TASK BRIEF: Put the lines of the items below into a numbered list, skipping any blank lines and leaving the pictures out.

Entries on finding words and elements:
━━━━━━━━━━
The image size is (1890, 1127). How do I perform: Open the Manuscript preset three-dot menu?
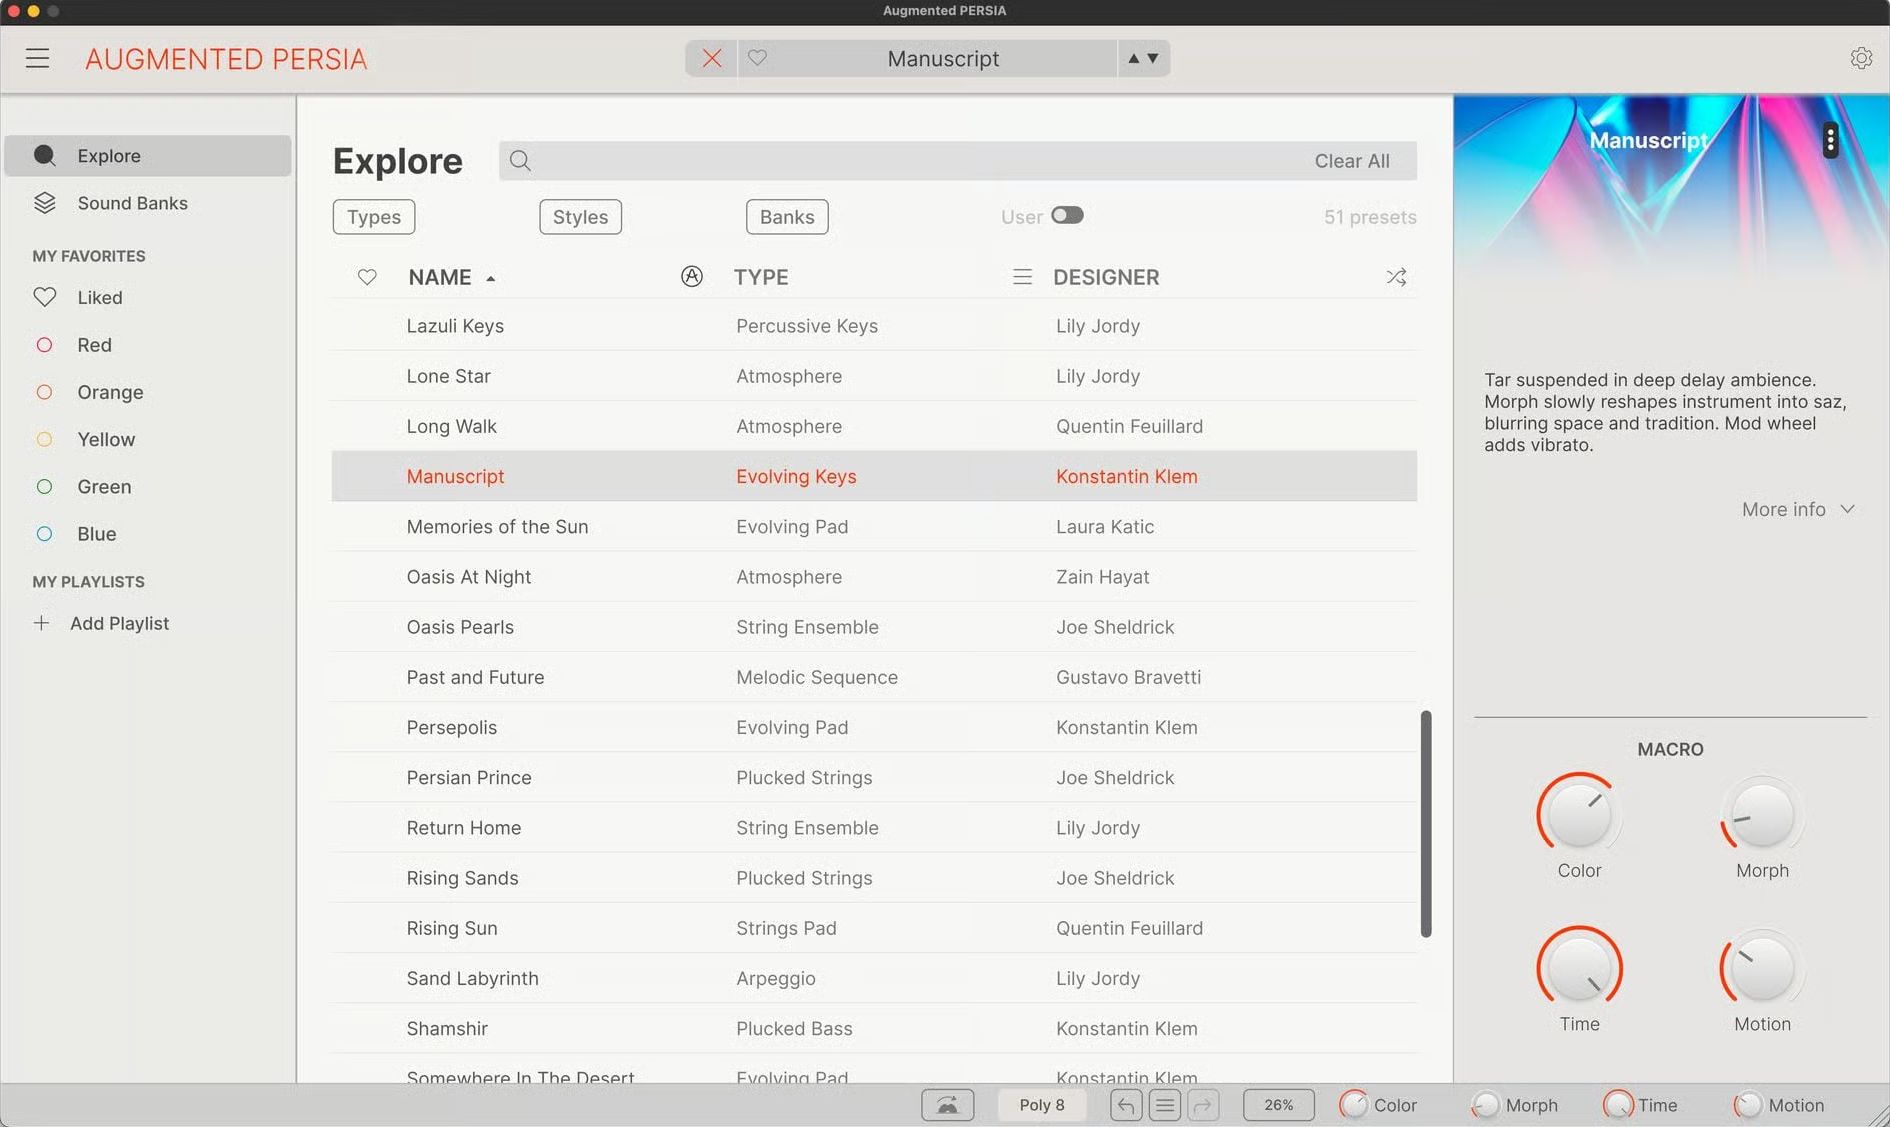pyautogui.click(x=1830, y=141)
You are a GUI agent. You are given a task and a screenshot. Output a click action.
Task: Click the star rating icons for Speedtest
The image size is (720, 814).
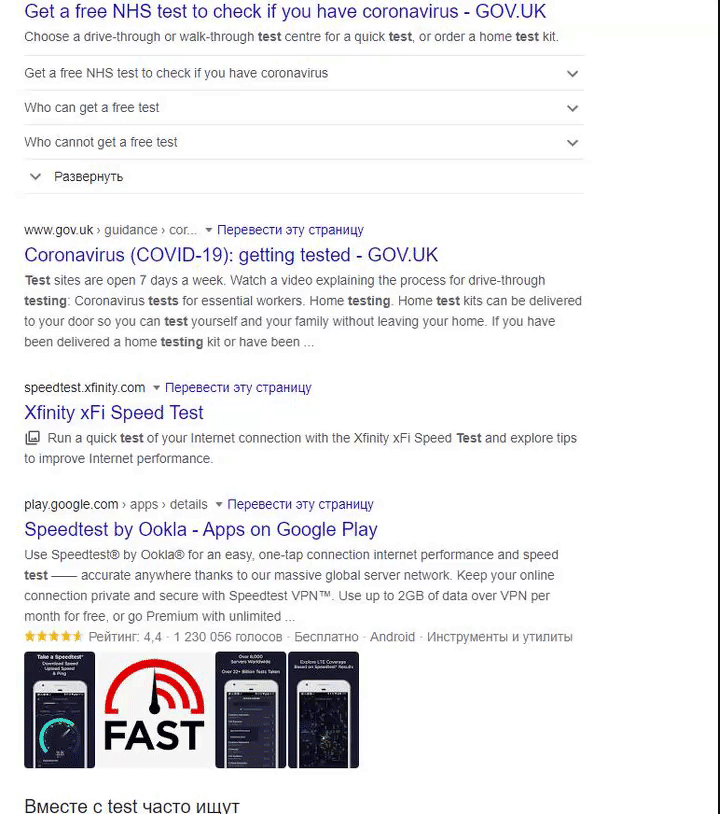coord(53,636)
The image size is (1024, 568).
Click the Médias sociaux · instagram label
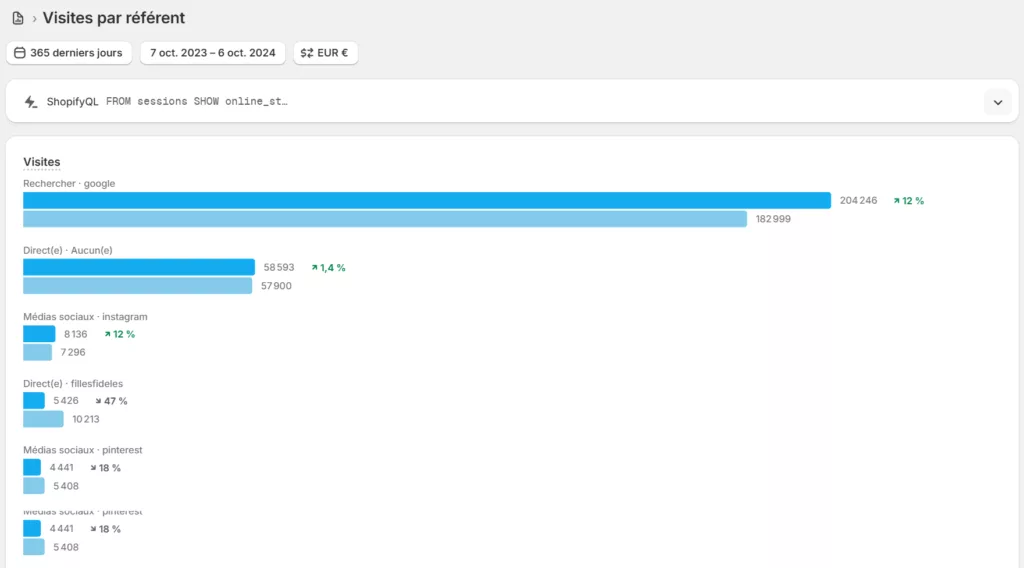click(85, 317)
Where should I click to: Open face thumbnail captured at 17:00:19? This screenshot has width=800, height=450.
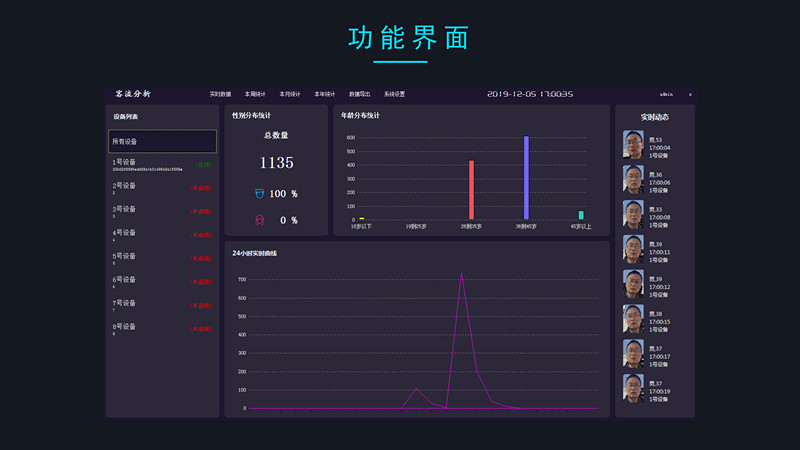pyautogui.click(x=633, y=389)
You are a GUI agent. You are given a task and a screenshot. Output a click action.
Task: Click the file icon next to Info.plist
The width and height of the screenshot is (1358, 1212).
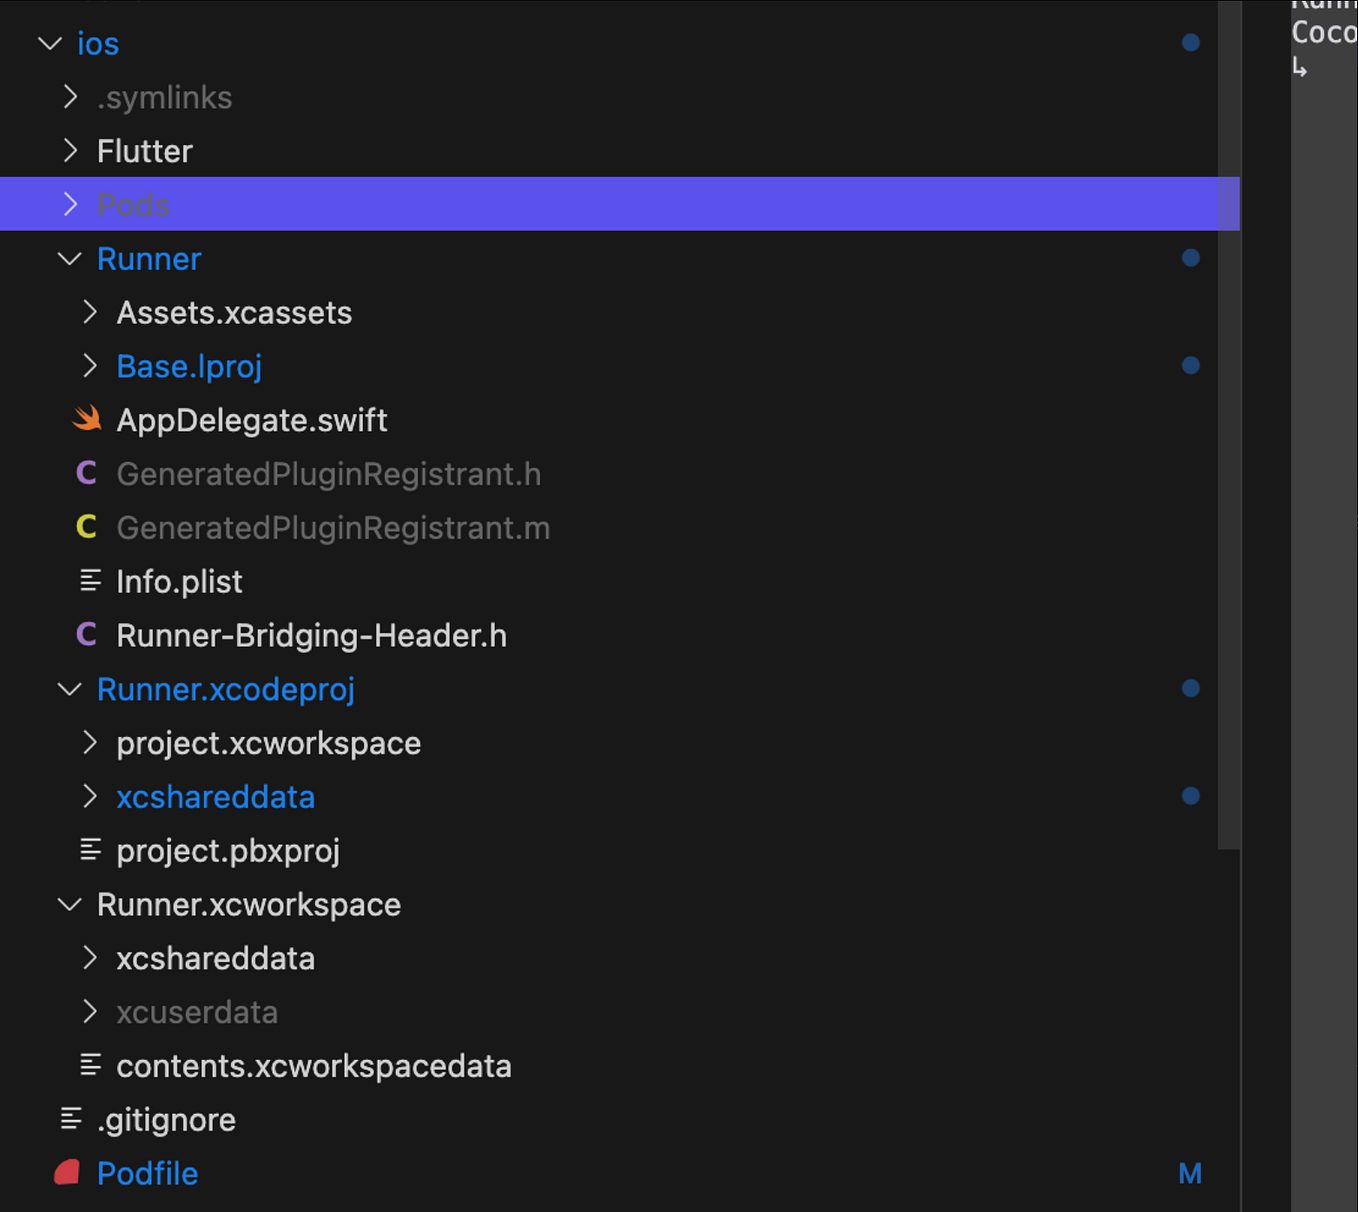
━━━━━━━━━━
WORKED SOLUTION:
1. The image size is (1890, 1127). How do I perform: Open the Manuscript preset three-dot menu?
2. pyautogui.click(x=1830, y=141)
3. You are a GUI agent. You are given a task and a screenshot. Output a click action.
4. Task: Click the star rating icons for Speedtest
5. The image size is (720, 814).
6. coord(53,636)
7. The image size is (1024, 568).
8. Click the Médias sociaux · instagram label
9. click(85, 317)
10. Where should I click to: Open face thumbnail captured at 17:00:19? This screenshot has width=800, height=450.
11. pyautogui.click(x=633, y=389)
12. You are a GUI agent. You are given a task and a screenshot. Output a click action.
13. Task: Click the file icon next to Info.plist
14. The width and height of the screenshot is (1358, 1212).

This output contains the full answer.